The starting point means there is an expectation, rightly, that we have to attract talented presenters to present for the audience. This is rightly so and we need to have quality presenters. Look at the discussion already around the 9 o'clock slot on Radio 1. The principle will be, and I think I have already said this and demonstrated it in what has come into the public domain, that we need to bring down presenters' salaries overall at RTÉ. We are discussing this in the leadership group now. Every presenter's contract we consider at the moment comes to the whole leadership team and we have a discussion about it. We had one just last week about a presenter. There are views around the table and the case has to be made concerning what value a presenter brings to audiences and what commercial value he or she brings to RTÉ. These are the factors we try to base the decision on. Overall, the direction of travel is downwards on presenters' salaries.

How will RTÉ treat those represented by various agencies or agents and ensure they are treated fairly and in a transparent manner? As Mr. Bakhurst referred to, will there be an effective review of their performance? How will these negotiations take place? I ask this because I am sure many presenters will come for future contract renewals. I am trying to get a clear understanding regarding the principles going forward.

Mr. Kevin Bakhurst

Some presenters are on staff, but there is a number of factors when we review contracts. These include how the presenter's programme has been performing with the audience and what the audience numbers are like, as well as the commercial impacts around the programme and the quality of what a presenter brings to the audience is also involved. It is not possible to judge everything on the numbers alone. Particularly in some areas, like in arts programming, there is also the question of the level of specialised knowledge and expertise, etc. These are all factors we try to weigh up in a proper discussion about what value presenters bring to the audience. This is the prism I see this through.

I thank the Cathaoirleach.

That concludes our hearing for today. I thank all the witnesses for being here. These are difficult meetings but they have been very helpful. I especially thank the members of the board for being here. For some, it might be their last opportunity to be in front of the committee. I thank Mr. Murphy and Mr. Hickey for diligently being with us via MS Teams for almost the past four hours. I also thank Ms Ní Raghallaigh and Mr. Bakhurst for being with us.
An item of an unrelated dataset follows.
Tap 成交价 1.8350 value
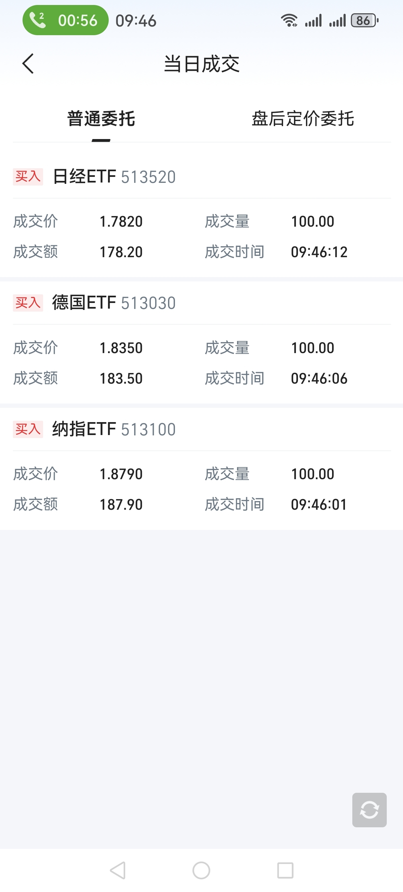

I wish the board the very best of luck. We all accept it is not an easy job. I was heartened today to hear each and every one of the witnesses suggest that things are different and that there is the transparency there and a shift in culture. This is extremely important because ultimately, as someone alluded to, the board members are the custodians of RTÉ. We want to see that public service broadcasting is in a very good place in future. We all need it. We need it for democracy, for civil society and for our culture. I wish the board the best of luck with that. I am sure this will not be the last hearing we will have but this meeting has been useful and helpful.

I also thank my colleagues who, in fairness, have driven from all parts of the island to be here too, including from County Kerry and places as far flung as Leitrim, Roscommon, Galway and even Dublin 4, a few miles out the road. I thank them for coming in during the middle of their break. We also appreciate all the members of the media who have been here diligently sitting through our hearings. I also thank the clerk to the committee and all her team. They have been working diligently and quietly, but certainly keeping us on track and on message. This concludes our business for today.

The joint committee adjourned at 5.09 p.m. until 1.30 p.m. on Wednesday, 27 September 2023.